O PT, é bem verdade, colaborou colocando 58 deputados na sessão. Desses, 3 votaram contra o Planalto (taxa de traição de 5%). Mas um dos desgarrados foi o gaúcho Marco Maia, ex-presidente da Câmara.

Essa cacetada na cabeça do Planalto se deu cerca de 24 horas depois de Dilma ter aberto as portas do Palácio da Alvorada para um regabofe com 80 pessoas, na segunda-feira (3.ago.2015) –inclusive com a presença dos líderes de todos os 19 partidos supostamente aliados ao governo na Câmara e no Senado.

A presidente deu de comer aos políticos na segunda-feira à noite. Na noite seguinte, foi jantada politicamente.
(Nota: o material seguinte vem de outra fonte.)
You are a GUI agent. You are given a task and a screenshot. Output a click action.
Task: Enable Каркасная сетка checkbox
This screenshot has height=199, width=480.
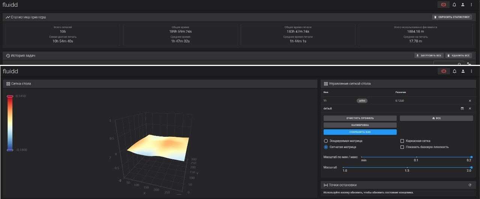pos(402,141)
Há claramente um erro na engenharia usada pelo governo no meio da atual bagunça política e incerteza econômica.

Lula vive recomendando a Dilma que viaje mais e fale mais sobre os projetos positivos do governo. Ocorre que desejar que a presidente assuma um papel de liderança, que “ocupe a cadeira da rainha no imaginário do brasileiro”, como diz o marqueteiro João Santana, seria o mesmo que esperar que Hulk tivesse se transformado num supercraque para reverter sozinho os 7 a 1.

Hulk, sozinho, não tinha como fazer nada.

Dilma está sozinha –e muitas vezes boicotada pelos seus próprios soldados.

Um dos caminhos mais viáveis seria vender esperança e segurança a respeito da condução da economia. Mostrar a luz no fim do túnel.

Mas quem dinamitou essa estratégia foram Lula e o PT. Esbaldaram-se criticando a política econômica adotada por Joaquim Levy, ministro da Fazenda.

Foram tantas as críticas e tamanha a virulência que hoje quase ninguém dá pelota para o que dizem os petistas a respeito da economia. A cada crítica é como a Alemanha fazendo mais um gol. Ah, “o PT criticou a política econômica”. OK, “gol da Alemanha”.

Tome-se a curiosa nota oficial da direção do PT, emitida ontem (4.ago.2015), para comentar (de maneira transversal) a prisão de José Dirceu.

Esse documento petista é um clássico instantâneo. Não só pela ambiguidade pusilânime com que tratou José Dirceu, o “guerreiro do povo brasileiro” –a forma como o petista é conhecido por parte da militância.

O que chama a atenção é um parágrafo perdido no meio do documento (aqui, a íntegra) e que não foi destacado pela mídia tradicional. Ei-lo:

Doc-PT-04ago2015

Reprodução de trecho de documento oficial do PT divulgado em 4.ago.2014

Como se observa, o partido da presidente da República continua, repetidamente, a malhar a política econômica defendida por Dilma Rousseff. Sobram estilhaços também para Joaquim Levy, um ministro da Fazenda cada vez mais manietado politicamente e com credibilidade em queda livre.

“É preciso reorientar a política econômica”, disse o PT em sua nota oficial. “É fundamental reverter a política de juros” e “urge taxar as grandes fortunas, os excessivos ganhos dos rentistas”, recomendaram os petistas.

Ontem também, o think tank petista, a Fundação Perseu Abramo, foi na mesma linha. Colocou em seu site uma análise perfurocortante sobre a condução da economia. Sem queda dos juros, “não é possível vislumbrar recuperação”, opinou a FPA.

É curioso que o PT e a Fundação Perseu Abramo falem como se a política econômica se desse por geração espontânea. Atacam um “sujeito oculto”. O partido nunca escreve em suas notas algo como “a política econômica de Dilma Rousseff está errada”. Muito de vez em quando aparece alguém citando Joaquim Levy de forma derrogatória.

A atitude faz lembrar a frase de Lenin, que uma vez afirmou que o “esquerdismo é doença infantil do comunismo”. No caso, o PT atacando o seu próprio governo é a enfermidade infantil que drena suas próprias energias.

Ao detonar Dilma Rousseff, o PT cava mais fundo o buraco no qual o partido se encontra (aliás, junto com muitas outras agremiações políticas).

Como o PT está no governo, como o governo é Dilma e Dilma é o PT, chega-se ao diagnóstico mais dramático do atual desarranjo: o alto grau de imprevisibilidade que acompanha a conjuntura política em Brasília.

O PT, Dilma e seu governo não têm a menor ideia de como atuar de maneira coesa. Nem de como sair do labirinto em que se encontram.